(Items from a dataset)

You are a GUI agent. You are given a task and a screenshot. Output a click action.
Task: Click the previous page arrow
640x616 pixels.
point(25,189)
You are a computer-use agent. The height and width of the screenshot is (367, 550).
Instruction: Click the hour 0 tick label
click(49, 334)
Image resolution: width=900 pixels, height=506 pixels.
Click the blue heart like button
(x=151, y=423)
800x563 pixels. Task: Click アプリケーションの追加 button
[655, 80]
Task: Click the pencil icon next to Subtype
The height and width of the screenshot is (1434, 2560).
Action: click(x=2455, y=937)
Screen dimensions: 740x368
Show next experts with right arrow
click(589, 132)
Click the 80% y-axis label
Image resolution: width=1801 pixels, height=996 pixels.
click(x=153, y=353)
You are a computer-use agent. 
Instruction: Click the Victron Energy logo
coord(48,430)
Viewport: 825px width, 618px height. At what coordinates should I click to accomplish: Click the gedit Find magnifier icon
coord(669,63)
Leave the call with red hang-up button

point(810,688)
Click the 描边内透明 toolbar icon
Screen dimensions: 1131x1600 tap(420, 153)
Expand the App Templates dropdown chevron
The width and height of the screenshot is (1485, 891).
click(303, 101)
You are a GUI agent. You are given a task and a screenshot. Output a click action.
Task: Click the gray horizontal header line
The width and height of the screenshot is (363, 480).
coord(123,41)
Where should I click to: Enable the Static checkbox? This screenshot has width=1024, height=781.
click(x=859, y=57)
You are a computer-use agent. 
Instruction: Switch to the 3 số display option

▶ _Task statement_
Convert every line of the items above into a Markdown table with two columns, "Row" for the row number and "Line" for the line itself. Leave out blank lines.

▶ _Completed task_
| Row | Line |
|---|---|
| 1 | You are a GUI agent. You are given a task and a screenshot. Output a click action. |
| 2 | Task: Click the previous page arrow |
| 3 | 640x616 pixels. |
| 4 | point(25,189) |
| 5 | You are a computer-use agent. The height and width of the screenshot is (367, 550). |
| 6 | Instruction: Click the hour 0 tick label |
| 7 | click(49, 334) |
| 8 | Image resolution: width=900 pixels, height=506 pixels. |
| 9 | Click the blue heart like button |
| 10 | (x=151, y=423) |
| 11 | 800x563 pixels. Task: Click アプリケーションの追加 button |
| 12 | [655, 80] |
| 13 | Task: Click the pencil icon next to Subtype |
| 14 | The height and width of the screenshot is (1434, 2560). |
| 15 | Action: click(x=2455, y=937) |
| 16 | Screen dimensions: 740x368 |
| 17 | Show next experts with right arrow |
| 18 | click(589, 132) |
| 19 | Click the 80% y-axis label |
| 20 | Image resolution: width=1801 pixels, height=996 pixels. |
| 21 | click(x=153, y=353) |
| 22 | You are a computer-use agent.  |
| 23 | Instruction: Click the Victron Energy logo |
| 24 | coord(48,430) |
| 25 | Viewport: 825px width, 618px height. At what coordinates should I click to accomplish: Click the gedit Find magnifier icon |
| 26 | coord(669,63) |
| 27 | Leave the call with red hang-up button |
| 28 | point(810,688) |
| 29 | Click the 描边内透明 toolbar icon |
| 30 | Screen dimensions: 1131x1600 tap(420, 153) |
| 31 | Expand the App Templates dropdown chevron |
| 32 | The width and height of the screenshot is (1485, 891). |
| 33 | click(303, 101) |
| 34 | You are a GUI agent. You are given a task and a screenshot. Output a click action. |
| 35 | Task: Click the gray horizontal header line |
| 36 | The width and height of the screenshot is (363, 480). |
| 37 | coord(123,41) |
| 38 | Where should I click to: Enable the Static checkbox? This screenshot has width=1024, height=781. |
| 39 | click(x=859, y=57) |
| 40 | You are a computer-use agent.  |
| 41 | Instruction: Switch to the 3 số display option |